**REQUIRED ACTION:**
Repeat exactly each line of the material, starting from the line that contains "Task: Click the Texte" and finishing with the final line.

**THE RECORDS:**
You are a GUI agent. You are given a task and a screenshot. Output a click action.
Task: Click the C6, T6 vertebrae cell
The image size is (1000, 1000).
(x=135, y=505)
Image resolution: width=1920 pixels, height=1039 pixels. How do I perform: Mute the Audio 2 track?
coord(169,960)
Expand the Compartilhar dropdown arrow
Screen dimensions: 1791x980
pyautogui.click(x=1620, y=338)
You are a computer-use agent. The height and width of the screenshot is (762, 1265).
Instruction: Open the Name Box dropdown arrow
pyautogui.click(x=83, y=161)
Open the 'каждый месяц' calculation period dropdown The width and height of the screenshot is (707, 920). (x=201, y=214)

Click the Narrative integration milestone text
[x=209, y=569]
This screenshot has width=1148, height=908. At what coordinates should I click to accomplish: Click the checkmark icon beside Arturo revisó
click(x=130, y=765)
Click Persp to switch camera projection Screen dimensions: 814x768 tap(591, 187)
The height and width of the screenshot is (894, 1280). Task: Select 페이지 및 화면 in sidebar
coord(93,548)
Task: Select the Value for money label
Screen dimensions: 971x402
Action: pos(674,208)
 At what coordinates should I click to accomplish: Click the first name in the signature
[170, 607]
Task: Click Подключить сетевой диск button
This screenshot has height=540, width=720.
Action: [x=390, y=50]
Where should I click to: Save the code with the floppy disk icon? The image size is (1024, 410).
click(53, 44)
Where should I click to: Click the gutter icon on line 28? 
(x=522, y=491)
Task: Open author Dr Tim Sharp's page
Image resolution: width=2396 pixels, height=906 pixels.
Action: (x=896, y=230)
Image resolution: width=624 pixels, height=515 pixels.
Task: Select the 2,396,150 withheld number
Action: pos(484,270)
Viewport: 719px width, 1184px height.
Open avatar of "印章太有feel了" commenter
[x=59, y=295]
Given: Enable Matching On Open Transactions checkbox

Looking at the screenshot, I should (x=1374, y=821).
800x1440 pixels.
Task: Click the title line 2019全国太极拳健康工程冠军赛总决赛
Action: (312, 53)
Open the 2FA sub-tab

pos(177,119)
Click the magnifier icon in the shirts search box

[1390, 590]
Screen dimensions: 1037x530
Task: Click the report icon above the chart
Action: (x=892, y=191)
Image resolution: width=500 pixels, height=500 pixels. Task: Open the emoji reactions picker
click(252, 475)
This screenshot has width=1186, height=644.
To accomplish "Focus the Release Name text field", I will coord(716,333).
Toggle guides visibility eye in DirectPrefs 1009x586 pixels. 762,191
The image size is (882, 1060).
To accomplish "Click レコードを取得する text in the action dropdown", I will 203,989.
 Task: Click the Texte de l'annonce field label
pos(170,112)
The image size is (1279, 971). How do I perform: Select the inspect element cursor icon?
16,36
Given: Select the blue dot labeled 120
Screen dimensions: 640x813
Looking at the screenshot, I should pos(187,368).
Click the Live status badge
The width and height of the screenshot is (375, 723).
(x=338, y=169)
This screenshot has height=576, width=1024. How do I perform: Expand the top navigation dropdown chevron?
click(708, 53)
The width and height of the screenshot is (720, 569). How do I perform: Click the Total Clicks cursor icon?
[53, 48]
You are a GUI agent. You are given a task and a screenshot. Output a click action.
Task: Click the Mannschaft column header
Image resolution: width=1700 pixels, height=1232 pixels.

**WORKED SOLUTION:**
 Task: Click the Texte de l'annonce field label
pos(170,112)
The image size is (1279, 971). How do I perform: Select the inspect element cursor icon?
16,36
Given: Select the blue dot labeled 120
Screen dimensions: 640x813
Looking at the screenshot, I should pos(187,368).
Click the Live status badge
The width and height of the screenshot is (375, 723).
(x=338, y=169)
This screenshot has height=576, width=1024. How do I perform: Expand the top navigation dropdown chevron?
click(708, 53)
The width and height of the screenshot is (720, 569). How do I perform: Click the Total Clicks cursor icon?
[53, 48]
You are a GUI agent. You are given a task and a screenshot. Output a click action.
Task: Click the Mannschaft column header
Image resolution: width=1700 pixels, height=1232 pixels.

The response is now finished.